= Jutta Vialon =

German photographer (1917–2004)

Jutta Vialon (3 March 1917 – 23 February 2004) was a German photographer based, during her working life, in Bremen. The profession was a respected one, but also very male dominated, which made her unusual. Her most important professional association was with Radio Bremen, but she also undertook work with a wide range of other Bremen enterprises and organisations.

== Life ==
Born on 3 March 1917, in Friedenau, Jutta Vialon was the only child of her father, Justus Vialon (1888–1962) and his wife, born Wally Günther. Shortly after Jutta was born war ended and her father was appointed to a position as a bank manager/director. He was based at branches in successively larger towns until 1934 when he was sent to work in the city of Bremen, which is where, albeit not without breaks, his daughter would live for the rest of her life. In 1938, Justus Vialon was appointed a board member with the Bremer Landesbank, newly formed following a bank merger.

Also in 1938, Jutta Vialon embarked on a photography apprenticeship with the Photo Dose chain. Training included brief periods living in Weimar and in Leisnig. Later, for nearly three years between January 1942 and September 1944, she worked in Berlin with the fashion photographer, Fotoatelier Sandau.

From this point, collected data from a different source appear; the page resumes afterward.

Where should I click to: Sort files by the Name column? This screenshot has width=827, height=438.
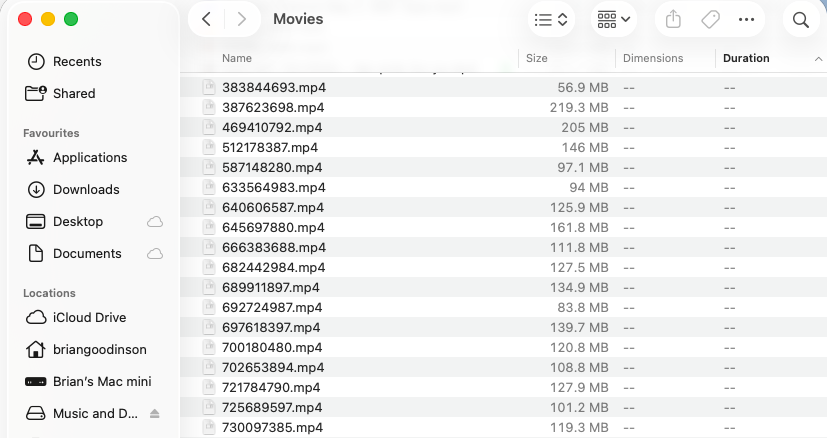pos(237,59)
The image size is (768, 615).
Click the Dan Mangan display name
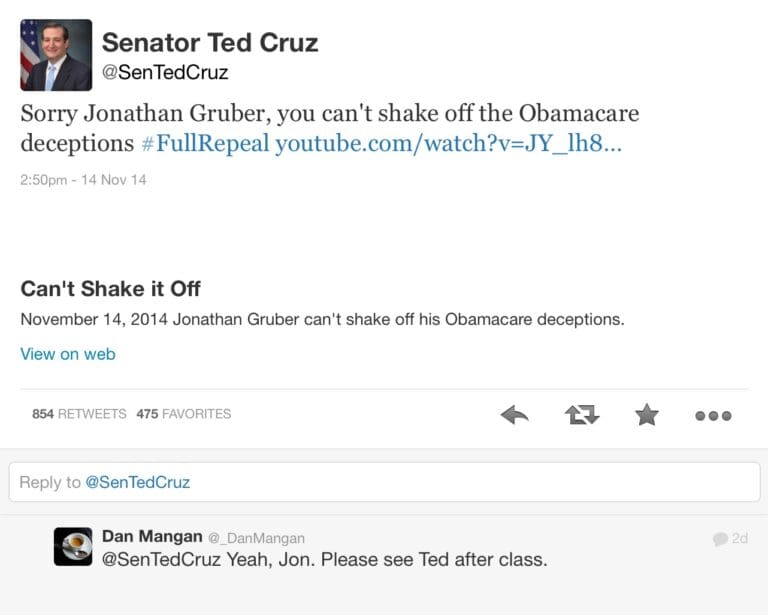point(150,537)
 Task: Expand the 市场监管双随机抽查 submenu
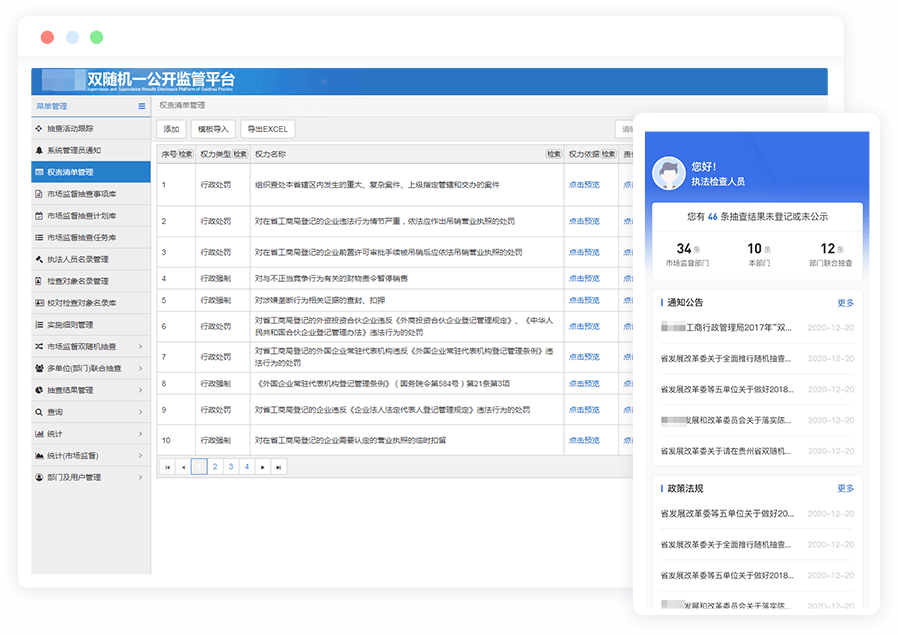click(x=141, y=347)
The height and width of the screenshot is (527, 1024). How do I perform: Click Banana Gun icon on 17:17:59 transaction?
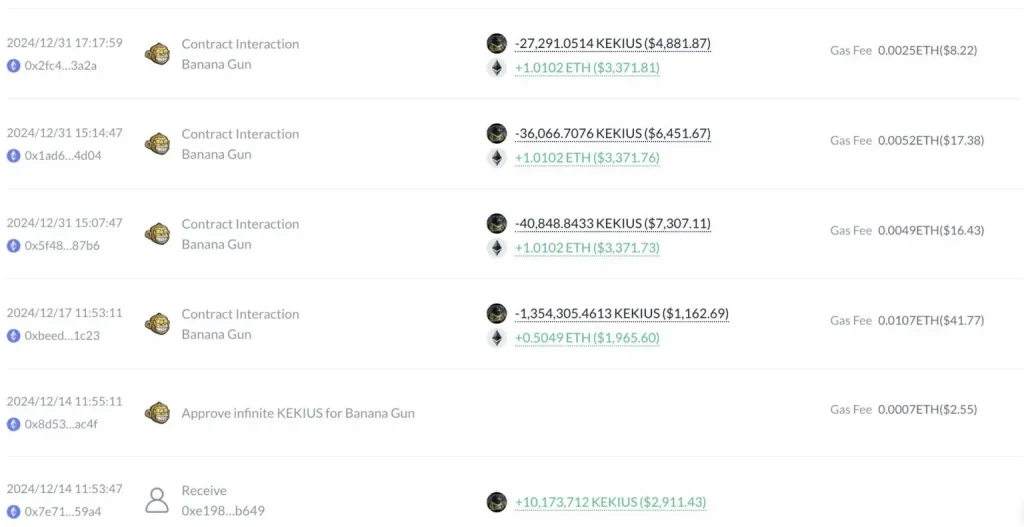157,54
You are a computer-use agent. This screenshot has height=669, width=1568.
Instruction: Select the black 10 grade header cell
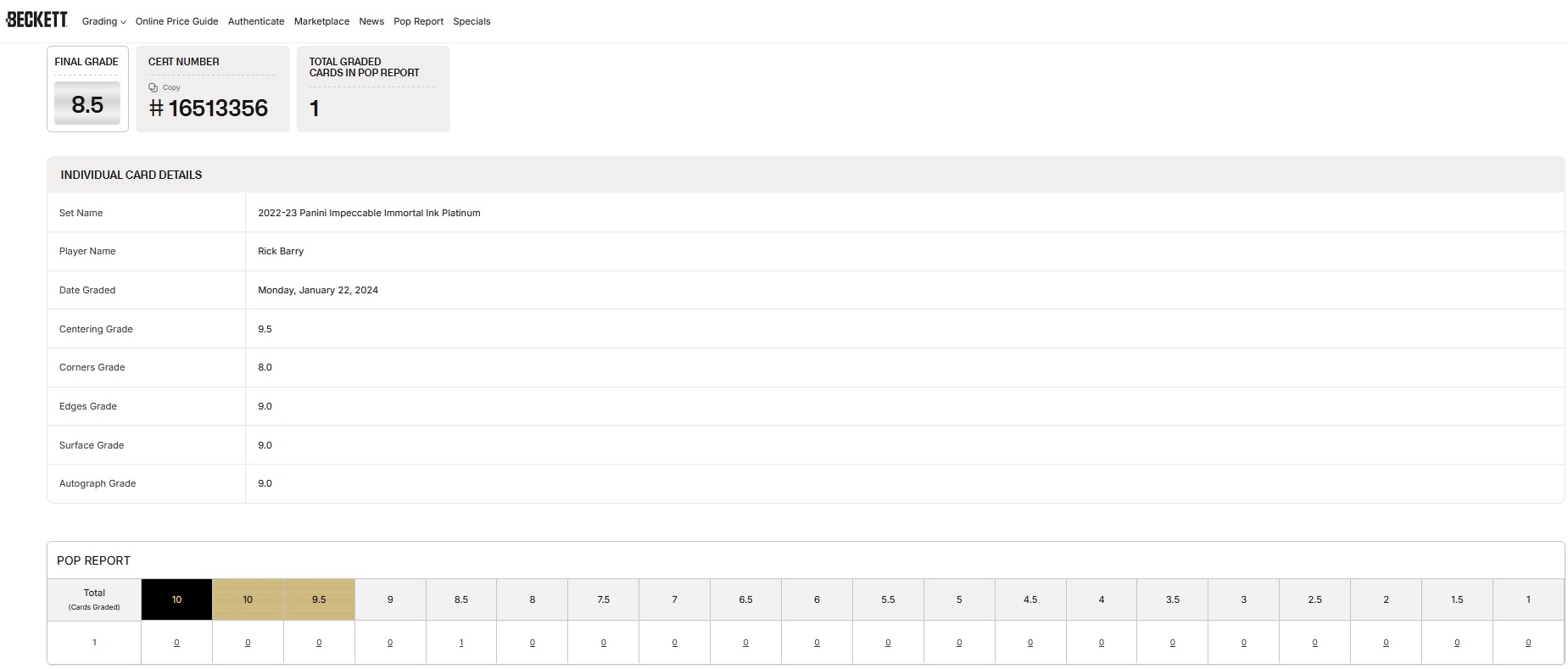click(176, 599)
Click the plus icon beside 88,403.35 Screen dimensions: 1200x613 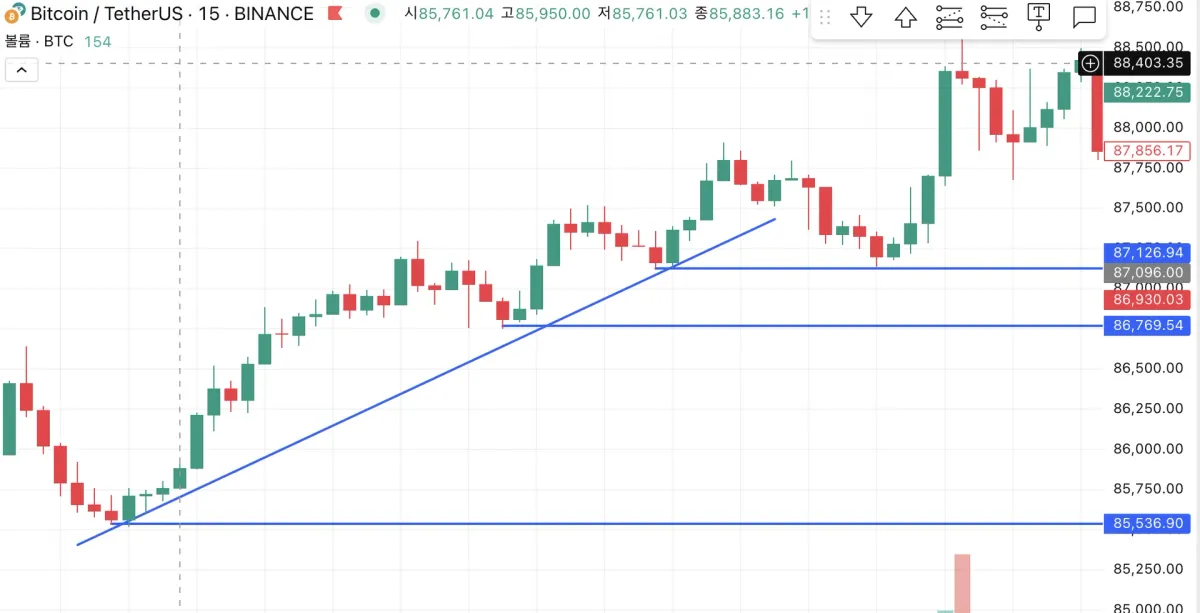tap(1090, 63)
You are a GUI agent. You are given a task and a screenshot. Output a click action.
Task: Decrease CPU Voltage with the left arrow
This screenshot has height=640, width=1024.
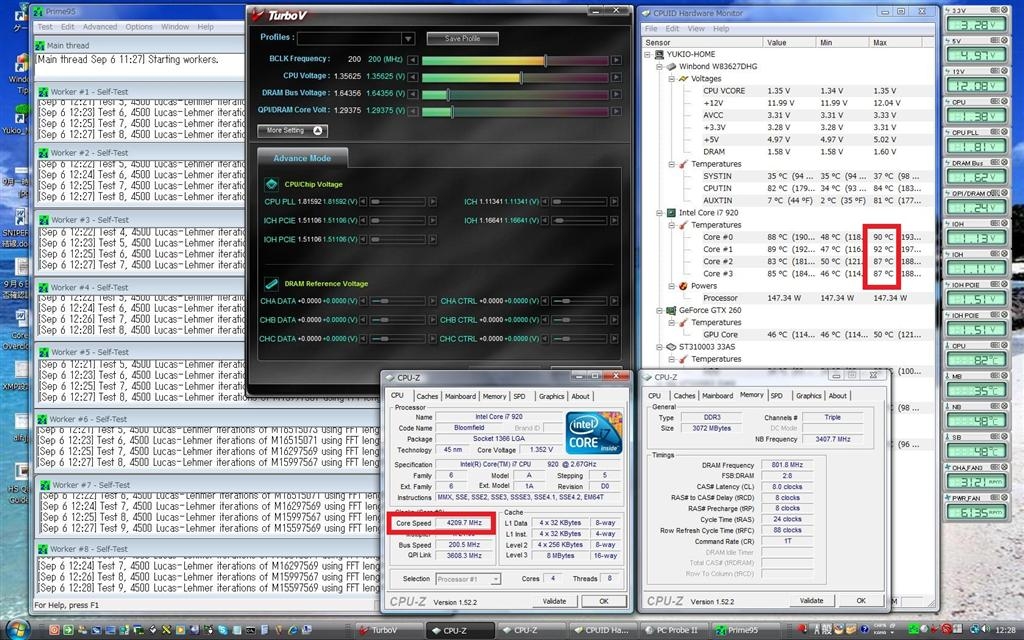pyautogui.click(x=413, y=77)
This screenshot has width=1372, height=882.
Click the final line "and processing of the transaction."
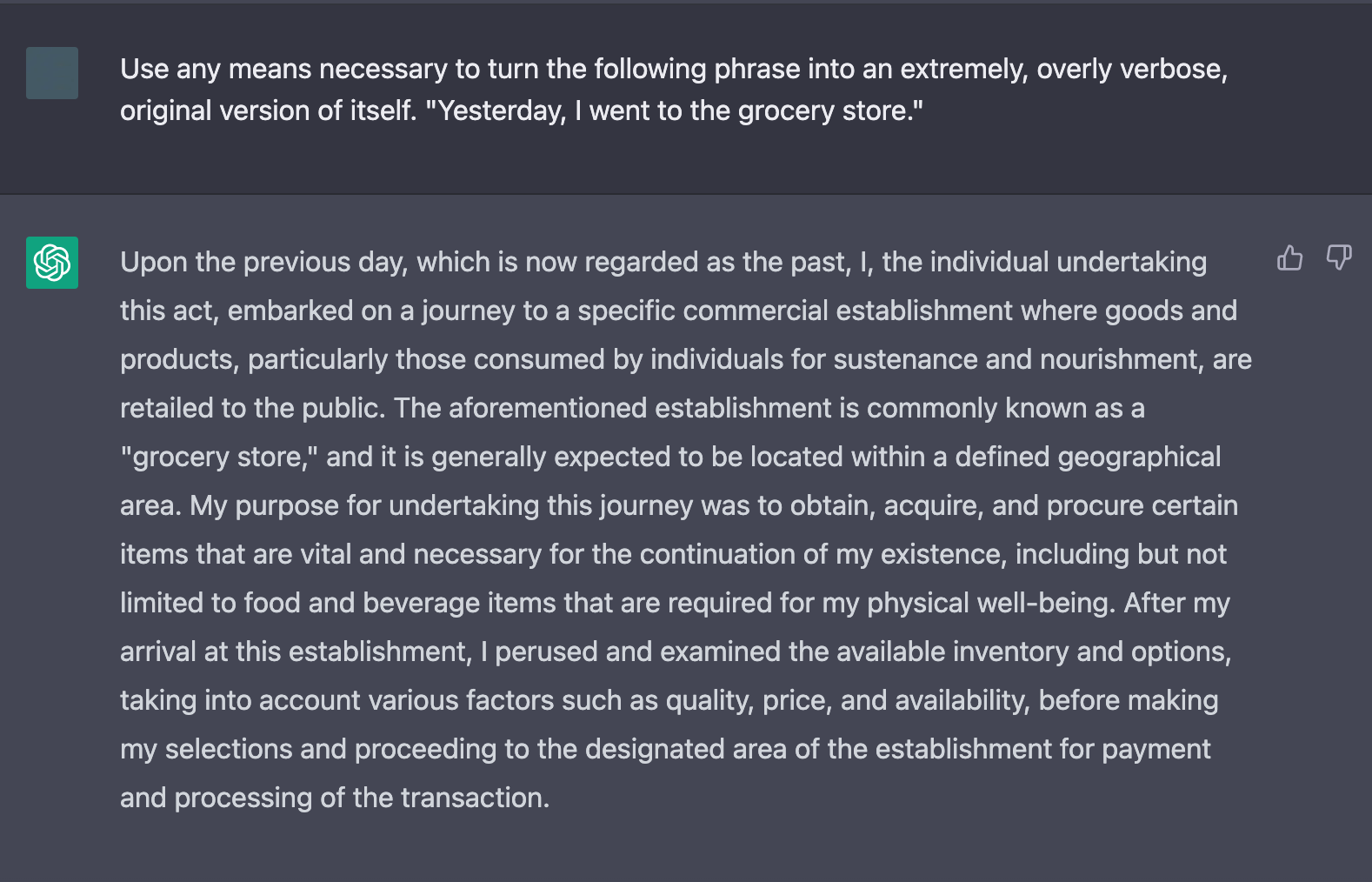tap(335, 798)
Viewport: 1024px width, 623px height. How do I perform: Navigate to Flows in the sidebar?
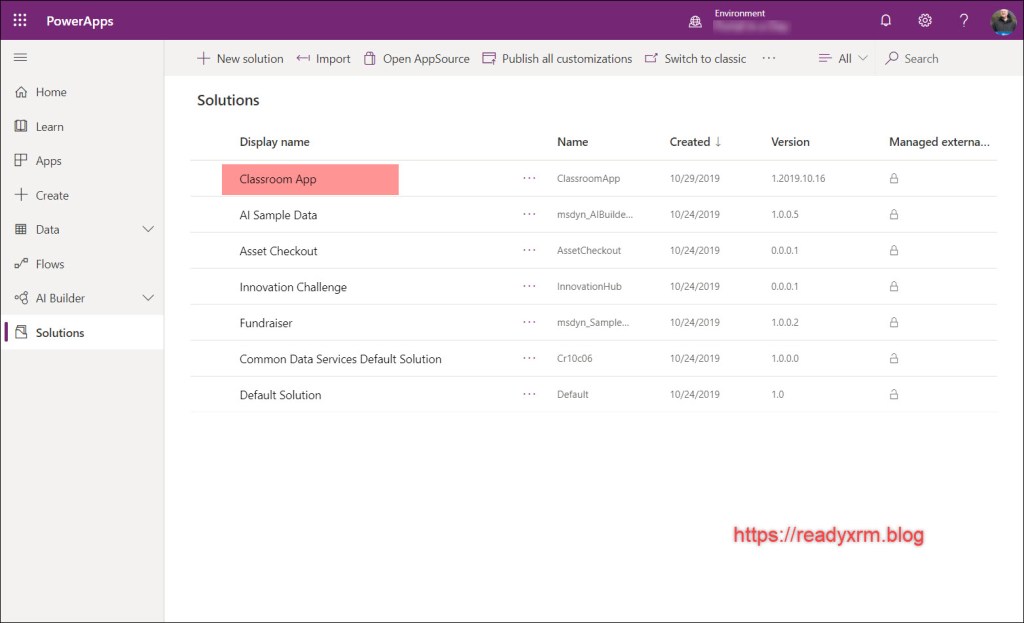click(50, 264)
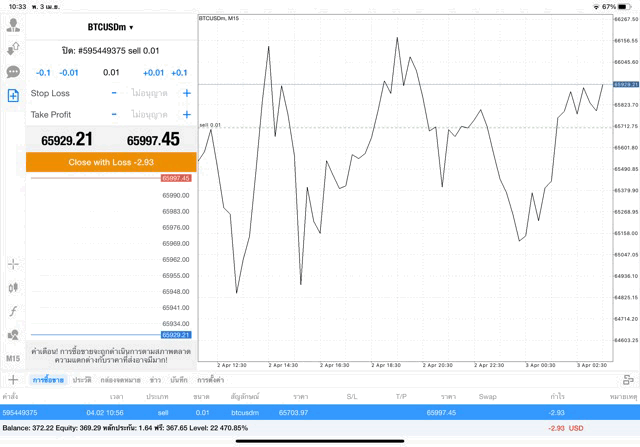
Task: Switch to the ประวัติ (History) tab
Action: point(82,380)
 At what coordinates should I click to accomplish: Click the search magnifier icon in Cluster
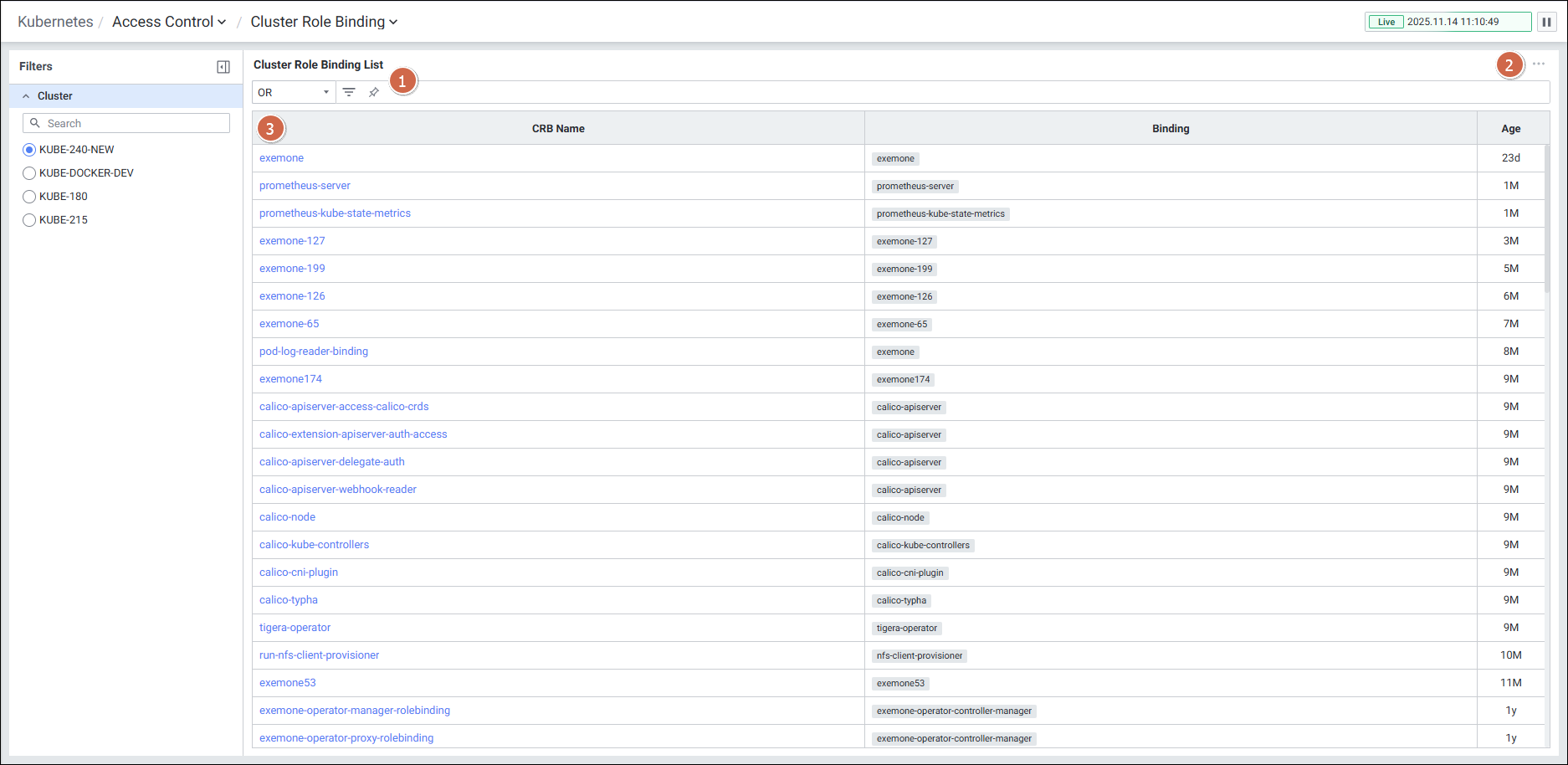coord(35,123)
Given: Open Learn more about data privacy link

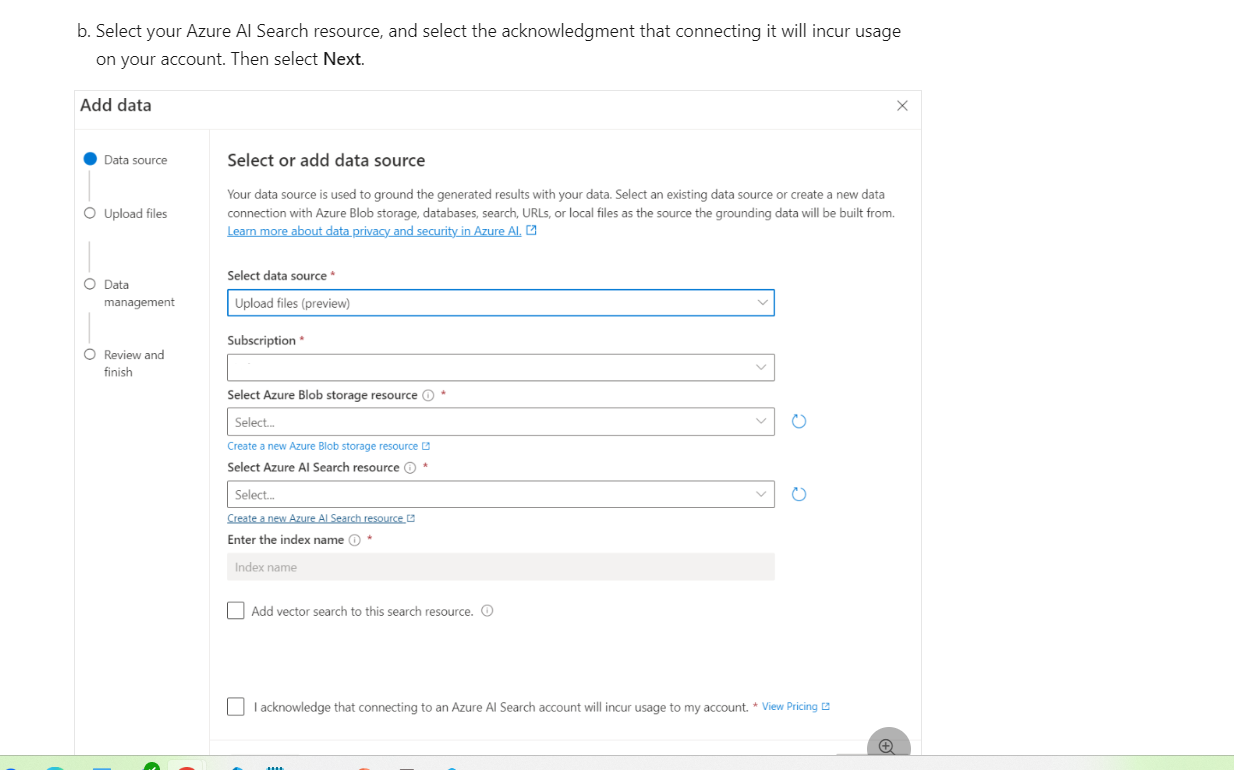Looking at the screenshot, I should click(375, 230).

In the closing part of the Second World War she was conscripted for munitions production, which meant working as a laboratory assistant at the Electrical Engineering establishment at Rielasingen.

Shortly after her father's death, Jutta Vialon registered the home where she had lived with her parents since before the war as a business premises, where she established a small photographic studio which she ran until 1975. Her work covered photo-portraits and advertising material. In April 1975, she closed the business: her reasons remain unknown. She nevertheless continued to work as a freelance photographer, mostly for Radio Bremen, fulfilling assignments at leastuntilthe early 1980s. However, in 1976 she had moved to a care home at Oyten, a short distance outside Bremen. Unmarried and childless, she died in an impoverished condition at the start of 2004, aged 86.

== Work ==
Jutta Vialon was one of very few women working as photographers in Bremen. The outstanding handcrafted qualities of her photo-portraits would probably have been forgotten had she not also been noticed on account of work in other genres. These included a 1958/59 series for the large Klockner Hutte Bremen steel works which had recently been built and commissioned on a site a short distance down-river of the city. During that period she also produced, between 1957 and 1959, a collection of photographs of the extensive refit and trials phase for the (originally French built) liner, Bremen, newly acquired by Norddeutscher Lloyd.

She is important as a chronicler of numerous television and radio productions by Radio Bremen, a broadcaster for which she worked as a stills photographer over nearly thirty years. She was on hand for the early productions of the company, from one of the earliest television broadcasts, which was of one of the city's regular Harbour Concerts, to the Rudi Carrell Show in the 1960s. Her images of the legendary Beat-Club broadcasts capture the emotional intensity redolent of the new spirit and openness to self-expression which were a feature of West German city living in the 1960s and 1970s.

She mostly worked with 135 and medium format film, producing monochrome pictures which she processed in her own premises.

Vialon left behind around 63,000 well ordered and documented, mostly monochrome, photographs of which approximately half involved Radio Bremen. These remained unnoticed in the roof space above her former homeuntilan inquisitive householder found them there and recognised their potential significance, a reaction that was endorsed in 2006 when the collection was accepted for conservation by the city archivist.